Já os pessimistas, céticos, nada veem nisso tudo, senão a perpetuação da grande miséria humana, medida em corpos suplicantes, sempre distante dos centros de poder e de consumo. Sustentam que a democracia não passou de um invólucro enganador, embora não se furtem, quando possível, ao jogo eleitoral como forma de acumulação de forças rumo à novas experiências sociais. E aí, não raro, descobrem dividendos positivos nesta convivência, presentes na abertura do espaço público à maior participação popular e, consequentemente, à ampliação da caixa de ferramentas estatais ao campo das Políticas Sociais de gosto popular. Acabam, inevitavelmente, se dividindo. Faz parte de sua própria história.

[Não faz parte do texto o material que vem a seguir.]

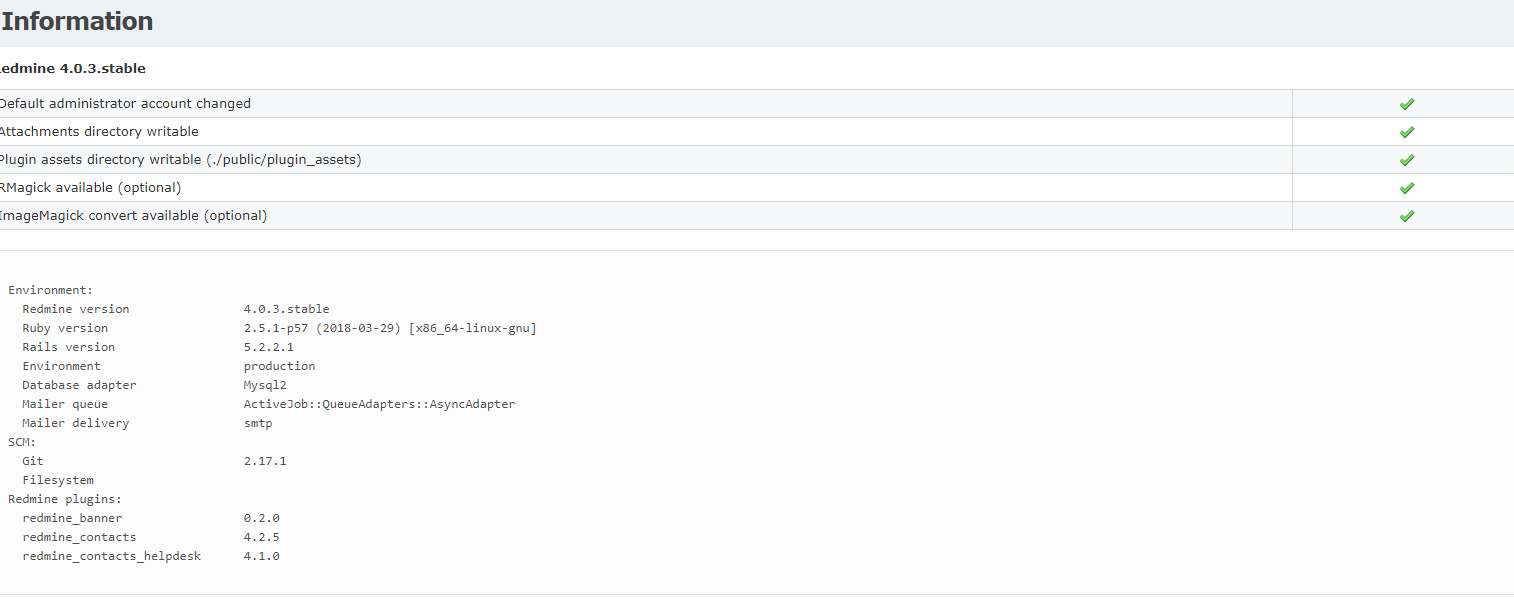Click the RMagick available green checkmark
The height and width of the screenshot is (599, 1514).
tap(1406, 188)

Ultimamente, porém, todos, ou quase todos, se mostram preocupados com a erosão da democracia, reeditando um estado de espírito já vivido nos anos 1920/30. Vários livros tratam disso. Parece haver um descrédito nas possibilidades deste regime em oferecer alternativas concretas para a reorganização, tanto de um Estado desgastado pelos sintomas da decadência do homem público a serviço de terceiros, quanto pelo corporativismo de seus quadros em benefício próprio, além de um Mercado crescentemente dominado por oligopólios financeiros, incapazes de redinamizar a capacidade concorrencial das empresas. Naquela época, a crise da democracia desembocou na radicalização acima apontada, alimentando, pela direita o nazi-fascismo de Mussolini e Hitler e, pela esquerda, os ideias revolucionários que desembocariam nas explosões de1917, na Rússia, 1949 na China e em 1959 em Cuba. Agora, diante de uma verdadeira pulverização da esquerda depois da queda da União Soviética, segmentada, ainda, pela introdução de agendas ditas identitárias, o desmerecimento da democracia ganha corpo à extrema direita. A Hungria de Oban, a Turquia de Erdogan, Trump e Trumpete nas Américas o demonstram. Embora derrotadas, forças equivalentes se fortalecem na França e na Alemanha e Áustria, alimentadas, paradoxalmente, por eleitores de áreas industriais decadentes, antes inclinados à esquerda. Na Polônia, o famoso “elo mais fraco” da antiga Cortina de Ferro ocorre o mesmo, a ponto de ter exigido uma drástica intervenção da União Europeia para evitar uma severa mudança no sistema de justiça do país. Do “outro lado do mundo”, isto é, dos antagonistas abertos das democracias ocidentais, as quais acusam de falidas, na China, Coreia do Norte, Rússia, Cuba, Irã, Síria e na Venezuela,as esperanças de maior abertura se esvaem.  Seus líderes não se cansam de cerrar as janelas de seus modelos à maior e mais diversificada participação popular em seus respectivos Governos.

No Brasil as recentes pesquisas dizem que tem aumentado a preferência pela democracia sobre alternativas autoritárias mas, paradoxalmente, apoiamos ideias e candidatos com ideias que a desautorizam, com discurso fortemente segregacionista contra uns e outros que pensem ou ajam fora do “cânone” da Boa Sociedade. Não somos, portanto, apenas o país dos jabotis e jabuticabas, mas também do paradoxo: Odiamos o “Outro”, só porque tem pele de outra cor ou olhos puxados, ideias e comportamentos não convencionais, adora outros deuses ou mesmo nem os tem, tem comportamento sexual “condenável”, ou simplesmente porque é pobre ou iletrado ou “retirante”. Queremos uma democracia de iguais a nós e mal sabemos que isso é justamente o que ela não é. Democracia, mais do que o voto na urna no próximo dia 15 de novembro, é um regime de convivência entre diferentes que não só se toleram, mas se respeitam. Por isso acaba sobrevivendo como ideal através do tempo. A democracia é uma utopia em eterna construção. Vamos celebrá-la convenientemente. Em Torres cinco candidatos a Prefeito disputam. Pense bem e escolha o seu.